▶ _PASSAGE_

————

The nonlinear snap-through buckling of functionally graded (FG) carbon nanotube reinforced composite (CNTRC) curved tubes is analytically investigated in this research. It is assumed that the FG-CNTRC curved tube is supported on a three-parameter nonlinear elastic foundation and is subjected to the uniformly distributed pressure and thermal loads. Properties of the curved nanocomposite tube are distributed across the radius of the pipe and are given by means of a refined rule of mixtures approach. It is also assumed that all thermomechanical properties of the nanocomposite tube are temperature-dependent. The governing equations of the curved tube are obtained using a higher-order shear deformation theory, where the traction free boundary conditions are satisfied on the top and bottom surfaces of the tube. The von Kármán type of geometrical non-linearity is included into the formulation to consider the large deflection in the curved tube. Equations of motion are solved using the two-step perturbation technique for nanocomposite curved tubes which are simply-supported and clamped. Closed-form expressions are provided to estimate the snap-buckling resistance of FG-CNTRC curved pipes rested on nonlinear elastic foundation in thermal environment. Numerical results are given to explore the effects of the distribution pattern and volume fraction of CNTs, thermal field, foundation stiffnesses, and geometrical parameters on the instability of the curved nanocomposite tube.

————

▶ _DATA ENTRIES_
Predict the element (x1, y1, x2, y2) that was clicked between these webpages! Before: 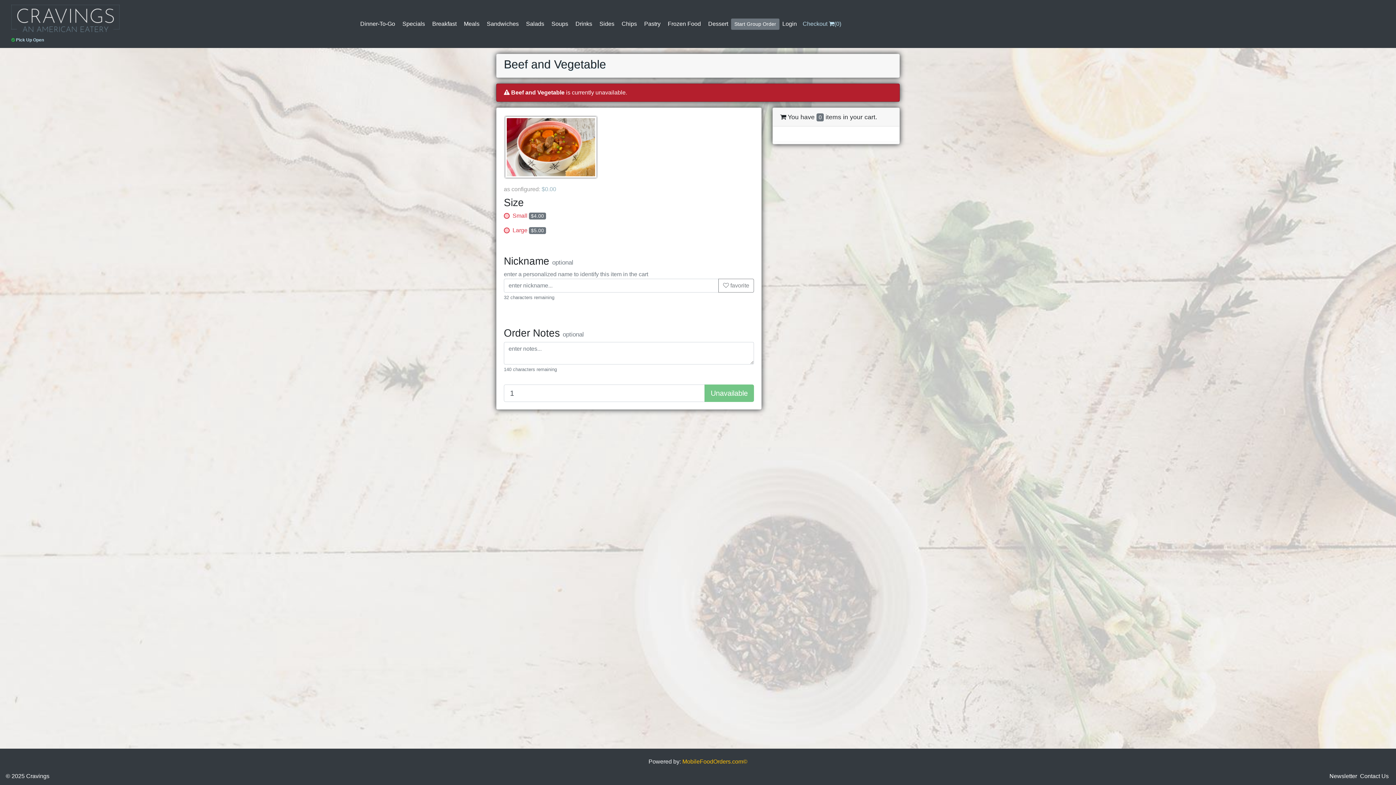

————

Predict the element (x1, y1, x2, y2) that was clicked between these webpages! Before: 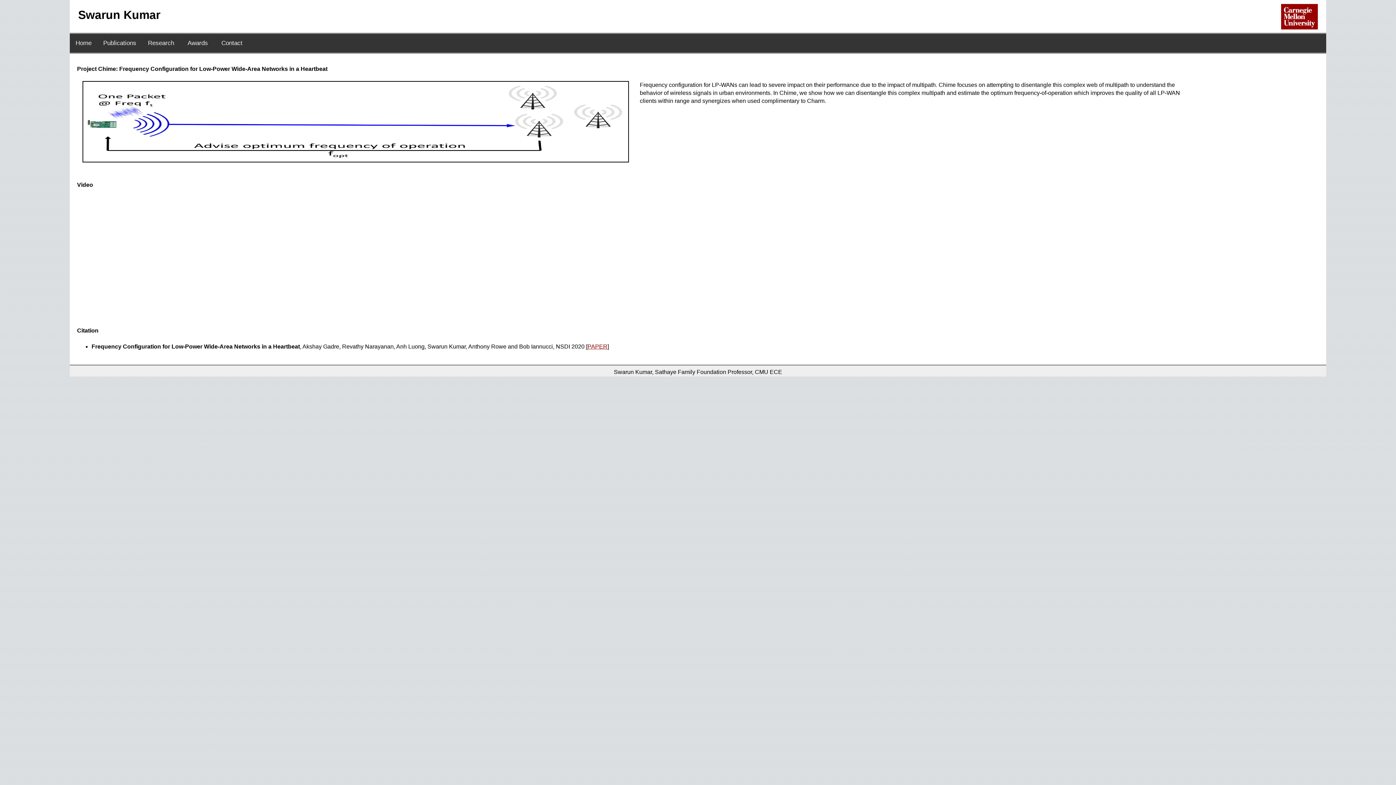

————

▶ _GIVEN REQUEST 1_
List every factor whose effect on the instability of the curved nanocomposite tube is explored by the numerical results, according to the passage about curved nanocomposite tubes.
▶ _GIVEN REQUEST 2_
In the passage about curved nanocomposite tubes, what technique is used to solve the equations of motion?

▶ _FULL ANSWER 1_
- Distribution pattern of CNTs
- Volume fraction of CNTs
- Thermal field
- Foundation stiffnesses
- Geometrical parameters

▶ _FULL ANSWER 2_
The two-step perturbation technique.